My Recommendation: 7/10
All entrepreneurs need to focus on Effective Project management.
I remember reading this book in 2013. At that moment I was experimenting with different ways to efficiently streamline most of my projects between my collaborators and customers.
A few months before I had already started implementing a mix between Agile Software Development and delivering MVP(Minimum Viable Products). Most customers loved the idea or receiving something fully working in production after only 2-4 weeks. Had I known of the Elixir/OTP ecosystem back then I could have streamlined and optimized even more projects properly.
This book perfectly explains the PMLC or Project Management Life-cycle. it goes through various "traditional project management styles" to the Linear ones, Incremental. It talks about the Agile Project management approaches and how customer involvement is essential at each step. There are also other mentions about iterative, adaptive and extreme project management systems to which it dedicates.
Thanks to this book I understood that all customers have unmet needs. They are actually looking to a solution to their problem. I am therefore here to provide a unique sequence of services and activities. Combining this with the fact that I need to understand those unmet needs before I start working on the project, or else problems can ensure.
That was also the moment when I changed my working style and the way I structured my contracts. Based on the scope triangle https://upload.wikimedia.org/wikipedia/commons/thumb/8/88/Project-triangle-en.svg/405px-Project-triangle-en.svg.png
The customer would chose what he want to be fixed and the rest would be flexible.
- Scope or Which are the functional specifications of the project?
- Cost or What's the maximum budget allocated?
Time frame - is there an ultimate deadline, launch date?
Similarly, there is also a risk factor involved. Which other resources are there available?
Together with the MVP methodology this proved to be extremely efficient. Being able to eliminate all non value added work.
It was also the moment when I started experimenting with involving customers more in the project.
Customer Wants ≠ Customer needs
It was also during that time that I had an enlightening moment. What a customer wants is not what he needs. I later saw this recurring pattern in copywriting textbooks.
The requirements change as the client gains better focus on what they actually need. That was one of the moments that led me to want to develop a deep understanding of each customer's business needs and their systems.
During the years I started noticing the same thing over and over again. Most customers want something yet that's not what they need nor is is in their best interest.
At least I'm happy some know that they want something. Others don't even know they could automate their problems away.
Since the price would change based on their changes most began understanding the effects of "new ideas" on price changes.
Minimum Viable Product
Setting a price for a Minimum Viable Product and then pricing extra feature iterations seems to be the best option in creating large software projects. The customer always has something (s)he can use and can determine features based on direct needs. Combined with statistics this proves to be the most useful option.
Knowledge Management Areas
The book dives into different management types. Like time management, cost management, integration management, quality management.. And many more including risk, procurement etc.
Managing Customer Expectations
What I've found interesting is the concept of COS or Conditions of Satisfaction.
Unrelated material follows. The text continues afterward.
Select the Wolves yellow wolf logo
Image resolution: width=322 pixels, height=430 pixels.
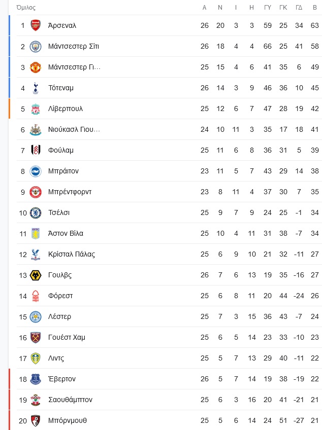(x=36, y=275)
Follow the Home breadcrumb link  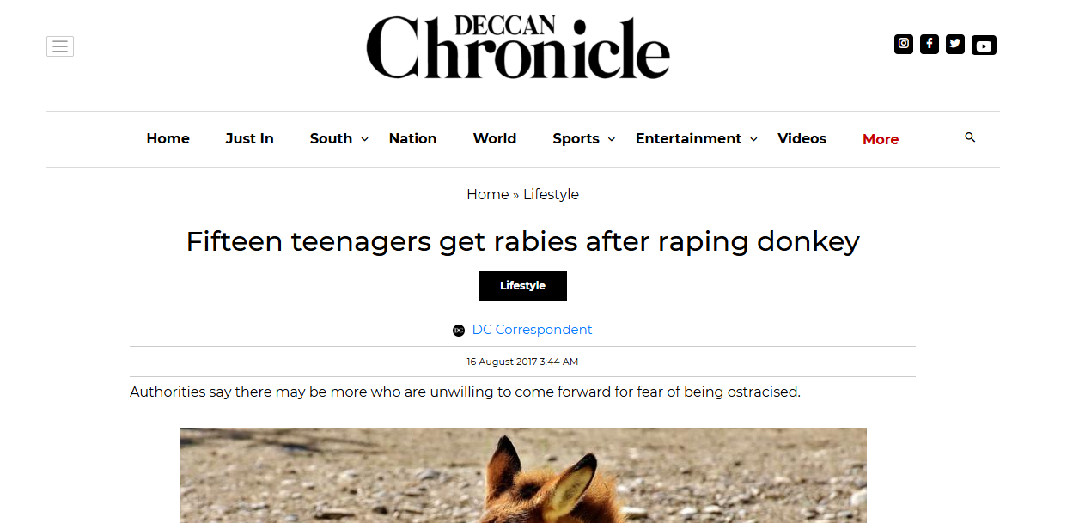pyautogui.click(x=487, y=194)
This implies some simple and tangible results of what the success criteria will look like.
They're either met or not met. No in betweens.
This can be used for the internal development team as well as for the customer.
The book goes in depth on how to land a TPM project. How to monitor a project successfully and which metrics to use. How to measure the project's performance is also vital and explained in detail with examples.
Scope Bank
Another interesting concept is the "scope bank". 10% of the time of a project is allotted to the Scope Bank. Sooner or later it's well known that the scope bank will be equal to 0.
This useful abstraction provides the customer with two option whenever the customer wants to add new functionality.
- Prioritization of feature request. Either remove features and freeing up time for the scope bank
- Or the customer must accept change in price and time
Other notable concepts
I've condensed the whole book in notes form at around 25 handwritten pages. Far too much to retype it all. Besides it would be a spoiler of the book's awesomeness.
Effective Project management goes into detail around the scoping process. Risk Management and splits the project in multiple ways of management. How to set timeframes and solve problems so that no one is left behind while working on the project.
Estimating resources and creating a network diagram.
How to create an effective Project Proposal & present it to your team and to the customer.
Continuing with how to launch a TPM Project and how to handle project change requests with the COS
Not to mention how to monitor and control a TPM project including how to build and maintain the issue log.
Final Conclusion
Effective Project Management 7d edition byRobert K Wysocki is recommended
Project Managers will directly benefit from this book in it's whole.
Per overall I recommend this book to anyone who offers any type of services and is working with customers directly.
Software Developers should also read it to understand the project management process in more depth.